* [Task details]: Please convert the listing from the line containing "symbol before 25?" to the line containing "point(481,865)", both included, into a JSON list of strings, one string per line, leaving out blank lines.

-- begin Material provided --

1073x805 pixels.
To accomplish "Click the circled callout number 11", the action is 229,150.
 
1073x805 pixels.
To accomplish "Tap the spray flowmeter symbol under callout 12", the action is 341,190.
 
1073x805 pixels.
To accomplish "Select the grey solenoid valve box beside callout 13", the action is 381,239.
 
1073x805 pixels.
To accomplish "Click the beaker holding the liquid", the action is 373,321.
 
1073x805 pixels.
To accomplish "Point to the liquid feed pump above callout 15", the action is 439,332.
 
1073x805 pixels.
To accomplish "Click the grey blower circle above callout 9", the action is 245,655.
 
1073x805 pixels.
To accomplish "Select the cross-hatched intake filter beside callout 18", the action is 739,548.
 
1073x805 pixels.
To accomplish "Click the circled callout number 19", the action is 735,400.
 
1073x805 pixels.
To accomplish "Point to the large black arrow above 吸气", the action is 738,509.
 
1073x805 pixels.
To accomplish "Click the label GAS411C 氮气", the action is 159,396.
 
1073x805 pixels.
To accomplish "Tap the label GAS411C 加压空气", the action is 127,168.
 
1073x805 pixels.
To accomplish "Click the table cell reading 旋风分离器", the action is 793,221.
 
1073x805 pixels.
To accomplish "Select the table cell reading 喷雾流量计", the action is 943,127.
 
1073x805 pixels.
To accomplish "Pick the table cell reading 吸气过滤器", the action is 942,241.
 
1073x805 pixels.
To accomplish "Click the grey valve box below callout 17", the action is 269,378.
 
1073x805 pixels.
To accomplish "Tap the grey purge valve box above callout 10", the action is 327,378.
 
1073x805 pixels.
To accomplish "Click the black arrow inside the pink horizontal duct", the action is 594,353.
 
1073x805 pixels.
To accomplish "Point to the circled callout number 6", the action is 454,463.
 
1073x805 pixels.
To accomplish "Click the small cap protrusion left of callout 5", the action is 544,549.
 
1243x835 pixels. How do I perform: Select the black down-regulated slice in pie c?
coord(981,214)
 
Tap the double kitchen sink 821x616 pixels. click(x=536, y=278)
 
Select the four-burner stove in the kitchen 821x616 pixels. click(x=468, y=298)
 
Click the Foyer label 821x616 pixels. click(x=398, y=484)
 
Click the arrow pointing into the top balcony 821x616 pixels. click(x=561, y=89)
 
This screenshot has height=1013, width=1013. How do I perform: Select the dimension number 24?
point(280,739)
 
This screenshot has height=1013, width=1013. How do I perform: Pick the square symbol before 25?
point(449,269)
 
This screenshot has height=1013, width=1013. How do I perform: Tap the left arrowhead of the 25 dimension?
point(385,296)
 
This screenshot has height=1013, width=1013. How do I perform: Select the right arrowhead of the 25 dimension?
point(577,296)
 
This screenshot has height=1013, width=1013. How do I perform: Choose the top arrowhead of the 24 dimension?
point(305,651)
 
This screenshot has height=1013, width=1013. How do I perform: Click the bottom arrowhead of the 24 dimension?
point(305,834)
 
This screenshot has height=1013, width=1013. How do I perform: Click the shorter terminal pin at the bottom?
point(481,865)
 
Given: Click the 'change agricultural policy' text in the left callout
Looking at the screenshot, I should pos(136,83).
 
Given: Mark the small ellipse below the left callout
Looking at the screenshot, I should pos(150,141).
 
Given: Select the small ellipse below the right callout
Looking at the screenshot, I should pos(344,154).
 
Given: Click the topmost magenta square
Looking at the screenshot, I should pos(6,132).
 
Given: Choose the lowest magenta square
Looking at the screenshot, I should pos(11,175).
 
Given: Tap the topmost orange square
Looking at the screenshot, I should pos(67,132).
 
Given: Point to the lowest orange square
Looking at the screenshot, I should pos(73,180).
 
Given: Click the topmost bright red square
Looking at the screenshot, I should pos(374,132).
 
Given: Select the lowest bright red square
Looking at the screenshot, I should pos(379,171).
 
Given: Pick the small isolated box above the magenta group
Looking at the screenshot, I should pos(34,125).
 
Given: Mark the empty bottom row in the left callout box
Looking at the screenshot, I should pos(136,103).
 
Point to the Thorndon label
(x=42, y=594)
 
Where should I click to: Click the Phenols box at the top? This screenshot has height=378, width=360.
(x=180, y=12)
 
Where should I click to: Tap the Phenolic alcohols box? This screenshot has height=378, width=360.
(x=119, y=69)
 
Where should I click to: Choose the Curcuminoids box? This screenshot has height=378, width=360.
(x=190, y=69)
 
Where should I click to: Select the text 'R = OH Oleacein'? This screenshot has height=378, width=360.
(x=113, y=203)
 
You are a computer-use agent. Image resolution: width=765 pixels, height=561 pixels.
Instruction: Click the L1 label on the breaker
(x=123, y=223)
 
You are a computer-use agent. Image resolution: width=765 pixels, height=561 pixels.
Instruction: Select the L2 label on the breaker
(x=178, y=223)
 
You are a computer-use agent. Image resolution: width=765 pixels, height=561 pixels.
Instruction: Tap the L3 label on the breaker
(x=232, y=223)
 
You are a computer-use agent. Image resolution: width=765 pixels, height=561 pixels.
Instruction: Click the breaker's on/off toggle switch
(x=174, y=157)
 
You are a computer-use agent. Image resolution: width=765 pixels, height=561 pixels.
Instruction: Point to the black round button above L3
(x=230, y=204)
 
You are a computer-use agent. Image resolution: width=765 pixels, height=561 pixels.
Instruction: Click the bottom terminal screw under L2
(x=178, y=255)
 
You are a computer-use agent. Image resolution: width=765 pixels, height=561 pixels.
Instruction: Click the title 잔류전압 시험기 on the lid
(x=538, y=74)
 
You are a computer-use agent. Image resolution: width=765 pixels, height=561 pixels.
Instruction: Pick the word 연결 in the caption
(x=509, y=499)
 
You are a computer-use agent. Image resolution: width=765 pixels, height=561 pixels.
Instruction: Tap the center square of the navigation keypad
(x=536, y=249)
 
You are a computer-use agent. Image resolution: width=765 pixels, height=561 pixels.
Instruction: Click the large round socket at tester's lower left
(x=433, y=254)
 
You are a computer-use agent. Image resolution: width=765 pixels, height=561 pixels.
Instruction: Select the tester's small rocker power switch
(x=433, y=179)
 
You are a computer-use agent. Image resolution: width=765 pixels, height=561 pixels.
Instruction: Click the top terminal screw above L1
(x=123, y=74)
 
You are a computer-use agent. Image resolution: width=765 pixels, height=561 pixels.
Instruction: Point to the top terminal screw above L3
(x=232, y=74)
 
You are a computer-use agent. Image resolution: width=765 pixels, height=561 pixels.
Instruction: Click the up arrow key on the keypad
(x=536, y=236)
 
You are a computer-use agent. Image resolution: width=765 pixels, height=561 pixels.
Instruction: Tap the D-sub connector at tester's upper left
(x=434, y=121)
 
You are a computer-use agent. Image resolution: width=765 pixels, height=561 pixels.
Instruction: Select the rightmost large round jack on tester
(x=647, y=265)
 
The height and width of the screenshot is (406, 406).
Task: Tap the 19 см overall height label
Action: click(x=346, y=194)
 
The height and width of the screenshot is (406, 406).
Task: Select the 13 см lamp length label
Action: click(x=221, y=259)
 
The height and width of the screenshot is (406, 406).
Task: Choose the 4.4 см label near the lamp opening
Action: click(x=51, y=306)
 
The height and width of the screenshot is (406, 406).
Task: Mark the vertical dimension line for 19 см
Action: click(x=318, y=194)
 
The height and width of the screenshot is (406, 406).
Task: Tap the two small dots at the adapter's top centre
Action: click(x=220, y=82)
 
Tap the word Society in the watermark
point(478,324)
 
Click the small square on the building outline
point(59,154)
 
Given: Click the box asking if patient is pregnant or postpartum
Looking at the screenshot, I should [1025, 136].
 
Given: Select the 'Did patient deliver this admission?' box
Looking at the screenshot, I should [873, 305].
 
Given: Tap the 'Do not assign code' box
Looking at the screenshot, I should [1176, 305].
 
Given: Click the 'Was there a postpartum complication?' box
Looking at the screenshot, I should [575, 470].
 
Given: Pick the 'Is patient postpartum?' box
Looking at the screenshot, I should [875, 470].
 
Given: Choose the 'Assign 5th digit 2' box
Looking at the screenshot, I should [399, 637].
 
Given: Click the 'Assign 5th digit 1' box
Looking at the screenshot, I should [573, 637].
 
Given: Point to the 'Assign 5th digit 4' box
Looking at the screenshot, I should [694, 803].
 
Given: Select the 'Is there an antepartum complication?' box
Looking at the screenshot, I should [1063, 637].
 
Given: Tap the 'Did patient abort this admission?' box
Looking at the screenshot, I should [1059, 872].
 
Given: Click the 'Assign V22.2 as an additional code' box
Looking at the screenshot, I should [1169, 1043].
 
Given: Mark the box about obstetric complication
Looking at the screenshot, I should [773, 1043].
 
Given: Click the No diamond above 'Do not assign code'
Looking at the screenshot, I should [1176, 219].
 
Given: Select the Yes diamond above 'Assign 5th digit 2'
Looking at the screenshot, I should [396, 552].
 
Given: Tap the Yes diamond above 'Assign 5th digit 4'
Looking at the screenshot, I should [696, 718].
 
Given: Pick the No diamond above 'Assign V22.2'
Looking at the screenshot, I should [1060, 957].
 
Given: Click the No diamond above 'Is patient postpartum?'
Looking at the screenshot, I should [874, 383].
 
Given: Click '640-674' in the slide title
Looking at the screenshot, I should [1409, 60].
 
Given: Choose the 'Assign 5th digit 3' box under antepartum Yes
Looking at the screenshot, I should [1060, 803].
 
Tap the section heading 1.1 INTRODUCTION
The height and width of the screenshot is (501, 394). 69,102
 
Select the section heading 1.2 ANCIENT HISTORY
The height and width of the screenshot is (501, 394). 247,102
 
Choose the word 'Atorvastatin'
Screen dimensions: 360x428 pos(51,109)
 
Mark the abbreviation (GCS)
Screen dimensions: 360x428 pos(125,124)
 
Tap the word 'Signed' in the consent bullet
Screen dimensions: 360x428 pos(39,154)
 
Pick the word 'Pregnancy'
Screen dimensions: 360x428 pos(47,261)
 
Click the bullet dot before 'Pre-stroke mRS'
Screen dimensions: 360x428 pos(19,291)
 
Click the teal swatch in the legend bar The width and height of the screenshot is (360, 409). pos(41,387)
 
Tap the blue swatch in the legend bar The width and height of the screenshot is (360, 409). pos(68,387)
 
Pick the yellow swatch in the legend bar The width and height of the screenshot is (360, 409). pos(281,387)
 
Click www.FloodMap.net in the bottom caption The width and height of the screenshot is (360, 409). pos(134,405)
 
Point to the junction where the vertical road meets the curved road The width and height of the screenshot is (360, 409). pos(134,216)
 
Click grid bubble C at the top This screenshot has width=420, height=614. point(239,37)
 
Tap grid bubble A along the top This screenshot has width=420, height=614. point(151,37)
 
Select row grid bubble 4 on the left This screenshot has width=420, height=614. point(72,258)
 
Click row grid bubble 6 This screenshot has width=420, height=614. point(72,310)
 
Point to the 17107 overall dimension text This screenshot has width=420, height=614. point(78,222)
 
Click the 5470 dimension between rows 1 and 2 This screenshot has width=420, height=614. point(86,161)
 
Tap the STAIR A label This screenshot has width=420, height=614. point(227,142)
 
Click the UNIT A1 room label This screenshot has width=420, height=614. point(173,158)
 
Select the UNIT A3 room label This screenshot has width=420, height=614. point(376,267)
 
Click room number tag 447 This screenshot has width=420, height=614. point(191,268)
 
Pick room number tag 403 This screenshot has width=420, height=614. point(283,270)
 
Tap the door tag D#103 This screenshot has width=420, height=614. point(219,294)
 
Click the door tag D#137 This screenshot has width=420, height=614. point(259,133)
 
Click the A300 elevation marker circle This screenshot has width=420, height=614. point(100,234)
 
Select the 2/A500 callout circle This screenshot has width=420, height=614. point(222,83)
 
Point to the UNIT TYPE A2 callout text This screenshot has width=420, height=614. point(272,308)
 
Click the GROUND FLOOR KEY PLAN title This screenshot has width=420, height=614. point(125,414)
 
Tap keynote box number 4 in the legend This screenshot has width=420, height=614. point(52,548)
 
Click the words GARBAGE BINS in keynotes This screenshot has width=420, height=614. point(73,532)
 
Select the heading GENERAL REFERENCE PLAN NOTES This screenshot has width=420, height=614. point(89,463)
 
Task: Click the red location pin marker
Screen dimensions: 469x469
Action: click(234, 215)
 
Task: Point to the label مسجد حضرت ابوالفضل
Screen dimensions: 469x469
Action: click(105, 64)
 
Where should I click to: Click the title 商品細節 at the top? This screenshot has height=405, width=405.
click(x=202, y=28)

-- end Material provided --

* [Solved problem]:
[
  "This screenshot has height=1013, width=1013. How do I perform: Pick the square symbol before 25?",
  "point(449,269)",
  "This screenshot has height=1013, width=1013. How do I perform: Tap the left arrowhead of the 25 dimension?",
  "point(385,296)",
  "This screenshot has height=1013, width=1013. How do I perform: Select the right arrowhead of the 25 dimension?",
  "point(577,296)",
  "This screenshot has height=1013, width=1013. How do I perform: Choose the top arrowhead of the 24 dimension?",
  "point(305,651)",
  "This screenshot has height=1013, width=1013. How do I perform: Click the bottom arrowhead of the 24 dimension?",
  "point(305,834)",
  "This screenshot has height=1013, width=1013. How do I perform: Click the shorter terminal pin at the bottom?",
  "point(481,865)"
]